Once you have identified your answer categories, you need to write a short description of each of them, with a couple of example answers. These descriptions will help you sort the rest of the data, ensuring you are consistent in your choice of category. It will also help when it comes to writing the report.

You will need to repeat this process for each of the open-ended questions. Some will be easier to categories than others, depending on the range of answers people gave.

Step 4 - sorting people's answers into categories

Now you have your list of answer categories for each of the open-ended question, you can sort the entire data-set into them. A few things to note:

People’s answers very often fall into two or more categories. That is fine, you can assign the relevant parts of the answer to different categories
As you work your way through the data you may find some categories contain very few responses. Consider merging these almost empty categories into other closely related ones; or put these answers into the miscellaneous category
If you merge some categories, you will need to adjust the definition of the new, larger category
Sometimes a category turns out to be too broad, and ends-up containing too wide a range of answers. In this case, you need to split it into two or more separate categories. You will need to write definitions for each of the new categories

There is no need to be super-precise about assigning answers to categories. There will always some that could fall into two different categories. Do not spend too long agonising over these, just put them into the category that feels like the right one.

As you are sorting the data into categories it is worth taking a note of any responses that would make good illustrative quotes. These will add some personality and authenticity to your report. Avoid choosing very bland comments e.g. ‘It was good’, overly lengthy responses, or ones that aren’t representative of the rest of the answers.

Step 5 - looking for patterns

Once you have sorted the answers into categories, you then need to ‘step-back’ and look at the patterns that are emerging.

It might help to consider the following:

What range of opinions did you get for each open-ended question?
How frequently did the different categories of response occur? For qualitative data: was it nearly everyone, about a third of the people, only a couple of individuals … ? If it is quantitative data (i.e. a reasonably large sample of 60 or more) you can quote percentage figures for each category of answer
What responses were you expecting to get but which were absent or rare?
Were there different patterns of response from different types of visitors e.g. adults vs children, first time visitors vs. repeat visitors?
What seem to be the underlying reasons for people’s thoughts and feelings? These can be deduced from the words used in response to the question, or from how they answered other questions

Using quotes

When you come to writing the report, you can use the example quotes you have identified to illustrate your findings. One or two quotes for each point is usually enough. More than that and the report becomes difficult to read. It is fine to correct spelling mistakes so that quotes are clear and easy to read.

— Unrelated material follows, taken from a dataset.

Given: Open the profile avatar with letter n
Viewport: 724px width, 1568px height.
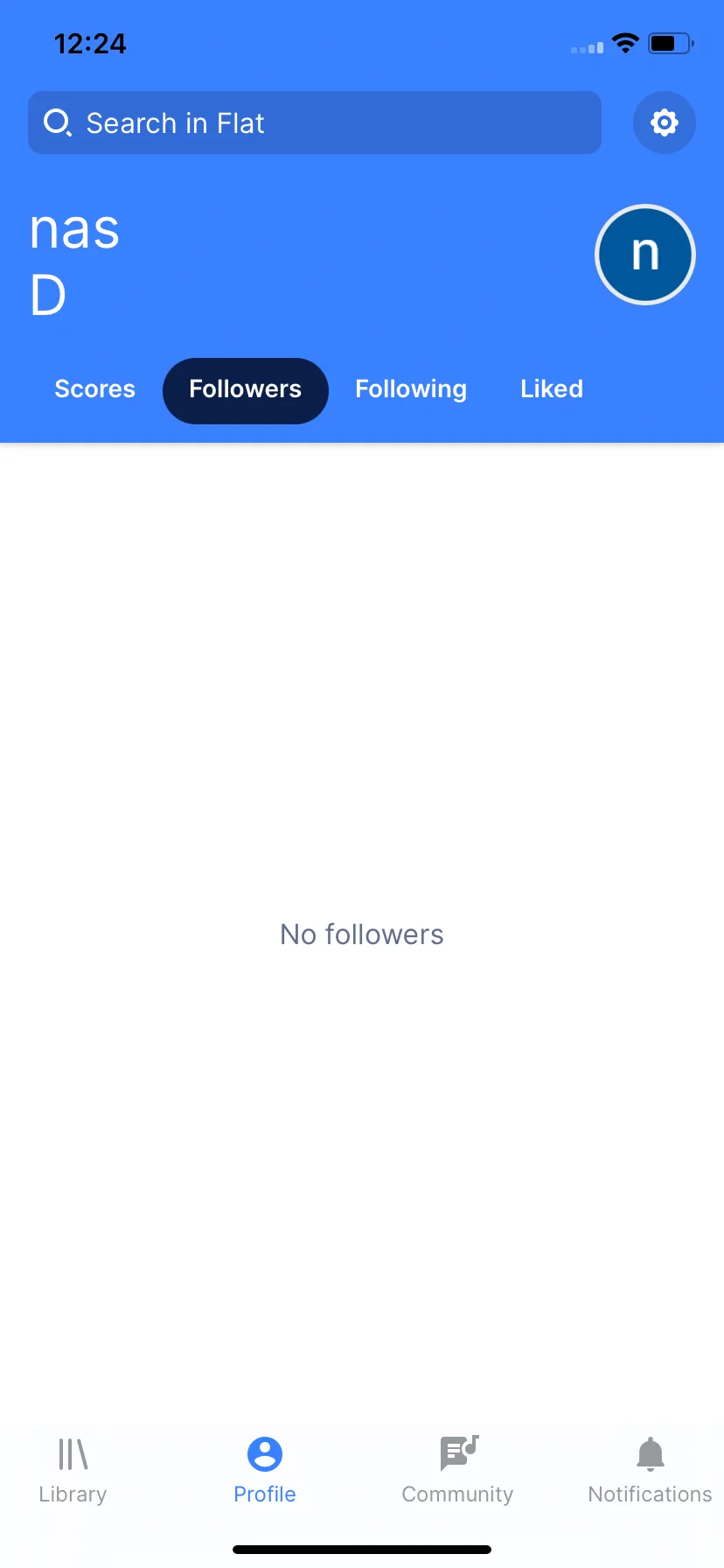Looking at the screenshot, I should click(645, 255).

You should also delete “umm”s and “err”s. And if there is a lot of irrelevant detail in the quote (e.g. they deviated into a different topic or repeated what they previously said) it is fine to delete that text and replace with ‘...’. The most important thing is to ensure you have preserved the original meaning of the quote.

Analysing focus group data

Analysing data from focus groups involves much the same process. You start by identifying 5 to 6 answer categories for each of the main questions in your topic guide. You then go through the transcript or the digital recording, allocating participants’ answers to the appropriate category.

Focus group discussions are much more free flowing than surveys and interviews. The discussion often returns to questions posed earlier, and covers questions the moderator has yet to ask. So it is especially important to allocate people’s answers to the most appropriate question in the topic guide.

You may also have asked people to fill in bubble cartoons or mind maps during the focus group. If so, you can process this data in the same 5-step process outlined above.